[PROBLÈME POSÉ 1]: Traduisez en anglais la phrase suivante, tirée du texte sur la richesse des églises : « La conversion de Constantin dut être et fut, en effet, le signal d’un notable accroissement de cette grandeur. »

La seconde cause était la richesse progressive des églises. De bonne heure, la nécessité de pourvoir aux besoins des pasteurs, d'entretenir la splendeur du culte divin, de soulager les pauvres, attira à chaque église, d’abord des offrandes volontaires, puis des contributions obligées, que venaient augmenter encore les dons faits par testament en biensfonds ou en numéraire. Toutes ces ressources étaient naturellement confiées aux mains des évêques, qui les administraient pour le plus grand bien de la communauté chrétienne, et devenaient parce moyen comme les chefs, ou plutôt les pères temporels de peuples entiers. De là pour les pasteurs une influence d'autant plus vaste, que l’abondance du trésor ecclésiastique leur permettait d’é­tendre plus loin le bras de la charité.

Ces deux causes agissaient en faveur de tous les évêques; mais les résultats en étaient bien plus considérables relativement aux pontifes romains, vu l’importance de leur ville épiscopale, centre immense où tout affluait, où les grandes fortunes étaient concentrées. Nul doute que l’évêque dont la juridiction s’exerçait sur une plus vaste échelle, qui était en rapport direct avec les personnages les plus opulents et les plus illustres de l'Empire, ne dût acquérir une grandeur personnelle supérieure à celle de ses frères dans l’épiscopat. La conversion de Constantin dut être et fut, en effet, le signal d’un notable accroissement de cette grandeur. De même que les empereurs n’avaient point connu de bornes dans leur haine pour le Christianisme, de même ils n’en eurent point dans leur amour. Ils comblèrent l’Église et ses pasteurs de libéralités et de privilèges, et, dans la distribution de ces libéralités, de ces privilèges, ils distinguèrent constamment l’Église romaine et son chef, auxquels ils se plurent à prodiguer des honneurs spéciaux. Quand les peuples voyaient ces superbes Césars, que les hommages et les respects du monde entier égalaient aux dieux, se courber comme les derniers de leurs sujets devant la majesté du successeur de Pierre, quelle immense idée ne devaient-ils pas concevoir de la puissance de l’homme qui humiliait ainsi la puissance même!

[PROBLÈME POSÉ 2]: Renvoyez sans aucune modification les lignes des enregistrements, de la ligne contenant « Advance the time » jusqu'à la ligne contenant « The height and width of the screenshot is (214, 199). », celle-ci comprise.

[ENTRÉES EXTRAITES]:

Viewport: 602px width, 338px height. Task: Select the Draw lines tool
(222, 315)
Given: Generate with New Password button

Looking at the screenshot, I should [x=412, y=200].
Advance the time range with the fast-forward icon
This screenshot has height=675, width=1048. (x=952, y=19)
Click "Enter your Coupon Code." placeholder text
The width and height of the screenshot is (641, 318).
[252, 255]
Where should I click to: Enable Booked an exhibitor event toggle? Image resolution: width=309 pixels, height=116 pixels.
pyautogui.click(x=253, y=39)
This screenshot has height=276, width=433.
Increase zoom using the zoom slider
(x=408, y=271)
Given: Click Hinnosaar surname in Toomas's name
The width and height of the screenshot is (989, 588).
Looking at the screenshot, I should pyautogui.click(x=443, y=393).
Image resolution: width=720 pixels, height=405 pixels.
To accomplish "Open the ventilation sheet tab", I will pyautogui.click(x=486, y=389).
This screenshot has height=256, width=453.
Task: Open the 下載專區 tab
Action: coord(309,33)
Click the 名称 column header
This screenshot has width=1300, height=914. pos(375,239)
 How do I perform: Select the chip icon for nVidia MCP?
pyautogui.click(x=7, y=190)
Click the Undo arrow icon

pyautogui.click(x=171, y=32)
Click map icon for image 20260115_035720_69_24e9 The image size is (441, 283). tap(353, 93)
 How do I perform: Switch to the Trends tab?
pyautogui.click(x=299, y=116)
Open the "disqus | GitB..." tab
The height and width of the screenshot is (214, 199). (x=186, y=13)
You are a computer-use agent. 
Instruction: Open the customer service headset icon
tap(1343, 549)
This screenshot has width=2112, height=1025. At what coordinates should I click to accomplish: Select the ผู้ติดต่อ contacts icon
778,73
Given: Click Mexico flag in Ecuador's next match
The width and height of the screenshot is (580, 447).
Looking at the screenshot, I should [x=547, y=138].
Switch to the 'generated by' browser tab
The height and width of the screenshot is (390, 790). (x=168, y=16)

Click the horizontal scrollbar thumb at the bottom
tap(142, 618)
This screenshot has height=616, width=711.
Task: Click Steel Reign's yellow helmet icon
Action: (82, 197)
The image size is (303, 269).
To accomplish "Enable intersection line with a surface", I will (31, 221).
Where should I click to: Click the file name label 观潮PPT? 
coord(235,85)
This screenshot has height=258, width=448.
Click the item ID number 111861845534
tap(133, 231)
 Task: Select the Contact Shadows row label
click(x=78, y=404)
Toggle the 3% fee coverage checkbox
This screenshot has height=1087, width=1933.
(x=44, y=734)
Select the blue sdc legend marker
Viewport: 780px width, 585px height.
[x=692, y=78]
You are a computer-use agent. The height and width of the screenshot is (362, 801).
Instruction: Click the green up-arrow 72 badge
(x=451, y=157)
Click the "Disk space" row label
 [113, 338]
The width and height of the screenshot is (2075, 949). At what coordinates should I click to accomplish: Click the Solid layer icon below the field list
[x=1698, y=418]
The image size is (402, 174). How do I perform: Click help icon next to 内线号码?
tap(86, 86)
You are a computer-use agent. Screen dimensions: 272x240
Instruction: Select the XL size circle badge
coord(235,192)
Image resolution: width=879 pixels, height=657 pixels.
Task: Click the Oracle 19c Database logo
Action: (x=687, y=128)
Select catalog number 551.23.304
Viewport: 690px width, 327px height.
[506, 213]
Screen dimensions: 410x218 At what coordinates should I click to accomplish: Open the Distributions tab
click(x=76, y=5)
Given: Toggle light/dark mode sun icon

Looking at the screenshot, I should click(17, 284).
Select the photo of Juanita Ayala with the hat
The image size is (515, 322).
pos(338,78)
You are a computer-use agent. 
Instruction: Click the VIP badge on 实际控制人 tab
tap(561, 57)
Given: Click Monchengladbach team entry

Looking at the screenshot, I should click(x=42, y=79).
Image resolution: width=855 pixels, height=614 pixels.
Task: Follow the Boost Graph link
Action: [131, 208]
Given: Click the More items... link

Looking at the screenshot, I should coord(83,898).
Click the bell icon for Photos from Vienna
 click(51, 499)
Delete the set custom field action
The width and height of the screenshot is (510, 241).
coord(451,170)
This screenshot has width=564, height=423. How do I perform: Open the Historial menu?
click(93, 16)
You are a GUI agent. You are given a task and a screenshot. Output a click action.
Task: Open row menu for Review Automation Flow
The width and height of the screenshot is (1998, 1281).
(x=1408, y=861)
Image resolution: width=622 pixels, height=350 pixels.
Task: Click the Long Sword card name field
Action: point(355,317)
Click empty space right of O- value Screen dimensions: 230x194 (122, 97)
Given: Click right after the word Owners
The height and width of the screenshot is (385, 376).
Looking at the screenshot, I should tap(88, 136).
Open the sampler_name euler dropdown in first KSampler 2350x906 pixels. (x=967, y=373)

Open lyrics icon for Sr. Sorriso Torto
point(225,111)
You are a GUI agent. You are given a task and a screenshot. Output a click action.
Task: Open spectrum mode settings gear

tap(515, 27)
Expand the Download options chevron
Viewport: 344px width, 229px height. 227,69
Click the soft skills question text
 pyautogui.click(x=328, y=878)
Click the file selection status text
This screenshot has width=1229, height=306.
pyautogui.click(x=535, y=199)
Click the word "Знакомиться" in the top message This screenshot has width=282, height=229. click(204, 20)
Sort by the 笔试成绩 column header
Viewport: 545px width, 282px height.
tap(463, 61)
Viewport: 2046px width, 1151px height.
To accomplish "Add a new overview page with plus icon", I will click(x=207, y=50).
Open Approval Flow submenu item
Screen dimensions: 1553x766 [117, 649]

[RÉPONSE CORRECTE 1]: The conversion of Constantine had to be, and indeed was, the signal for a notable increase in this greatness.

[RÉPONSE CORRECTE 2]:
Advance the time range with the fast-forward icon
This screenshot has height=675, width=1048. (x=952, y=19)
Click "Enter your Coupon Code." placeholder text
The width and height of the screenshot is (641, 318).
[252, 255]
Where should I click to: Enable Booked an exhibitor event toggle? Image resolution: width=309 pixels, height=116 pixels.
pyautogui.click(x=253, y=39)
This screenshot has height=276, width=433.
Increase zoom using the zoom slider
(x=408, y=271)
Given: Click Hinnosaar surname in Toomas's name
The width and height of the screenshot is (989, 588).
Looking at the screenshot, I should pyautogui.click(x=443, y=393).
Image resolution: width=720 pixels, height=405 pixels.
To accomplish "Open the ventilation sheet tab", I will pyautogui.click(x=486, y=389).
This screenshot has height=256, width=453.
Task: Open the 下載專區 tab
Action: coord(309,33)
Click the 名称 column header
This screenshot has width=1300, height=914. pos(375,239)
 How do I perform: Select the chip icon for nVidia MCP?
pyautogui.click(x=7, y=190)
Click the Undo arrow icon

pyautogui.click(x=171, y=32)
Click map icon for image 20260115_035720_69_24e9 The image size is (441, 283). tap(353, 93)
 How do I perform: Switch to the Trends tab?
pyautogui.click(x=299, y=116)
Open the "disqus | GitB..." tab
The height and width of the screenshot is (214, 199). (x=186, y=13)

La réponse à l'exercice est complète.